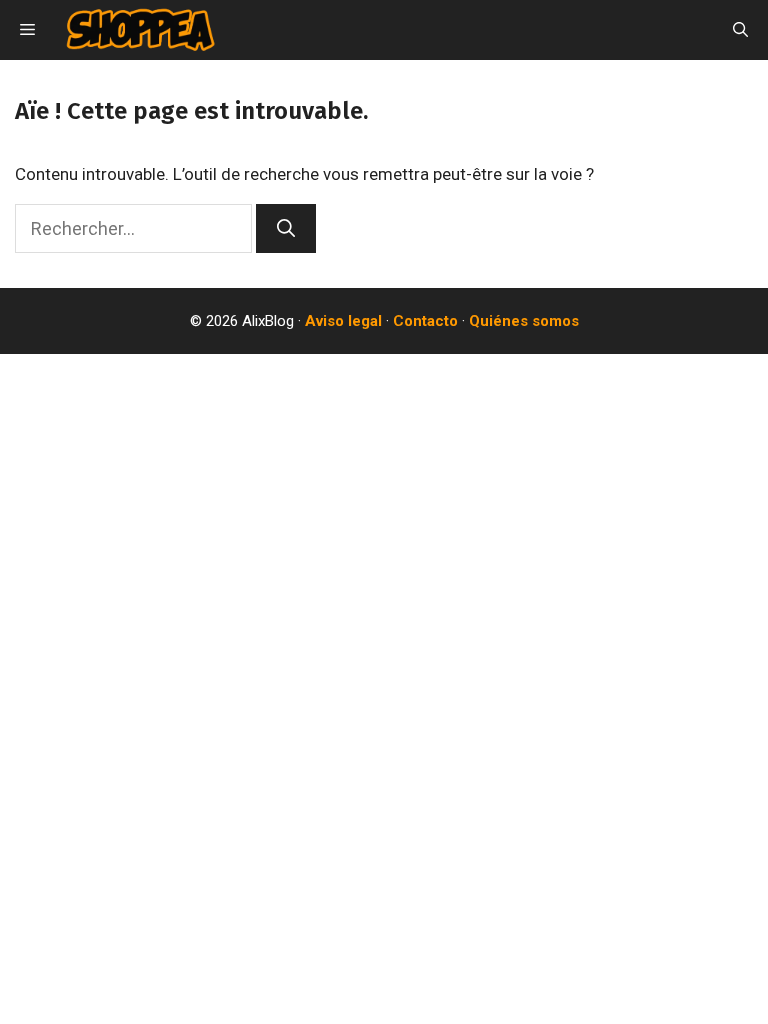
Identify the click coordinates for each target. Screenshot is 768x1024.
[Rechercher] (286, 228)
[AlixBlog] (140, 30)
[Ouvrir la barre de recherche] (740, 30)
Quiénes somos (524, 321)
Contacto (425, 321)
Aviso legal (343, 321)
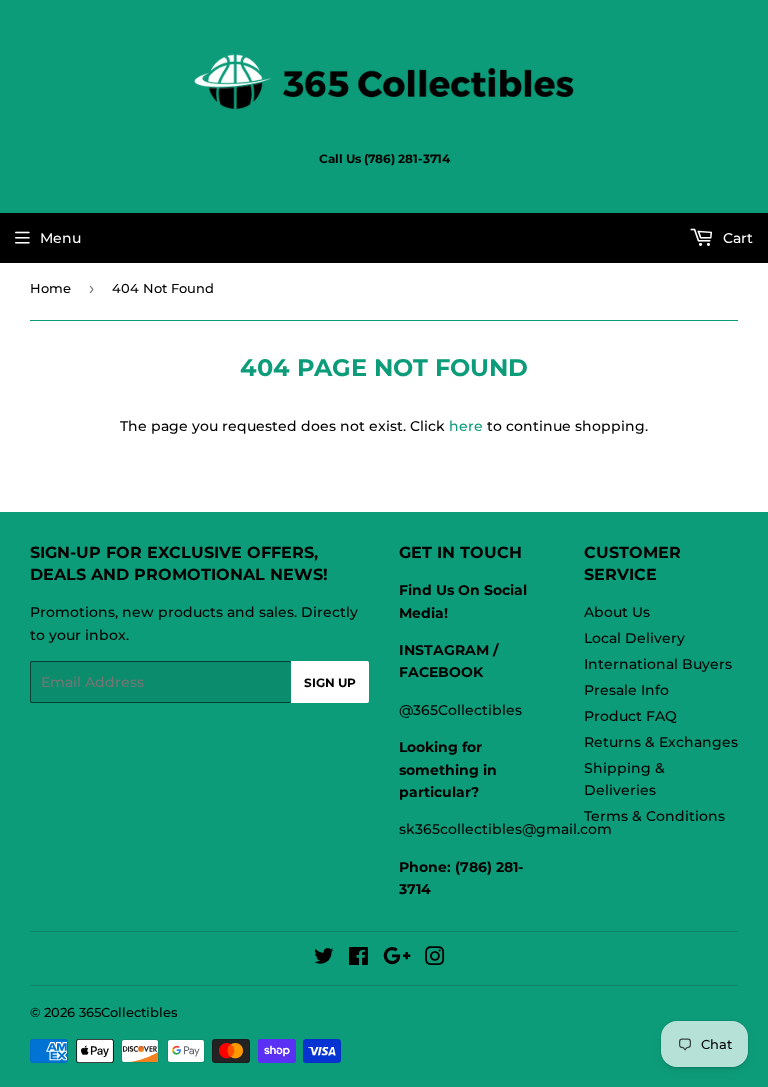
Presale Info (626, 690)
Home (50, 288)
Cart (736, 238)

═══

■ TASK BRIEF: Begin at the first line of the entries and stop after the line holding "Presale Info (626, 690)"; repeat those lines exactly, but not the pictures.

■ WRITTEN RESPONSE:
Identify the click coordinates for each target. Screenshot is 768x1024.
[Rechercher] (286, 228)
[AlixBlog] (140, 30)
[Ouvrir la barre de recherche] (740, 30)
Quiénes somos (524, 321)
Contacto (425, 321)
Aviso legal (343, 321)
Presale Info (626, 690)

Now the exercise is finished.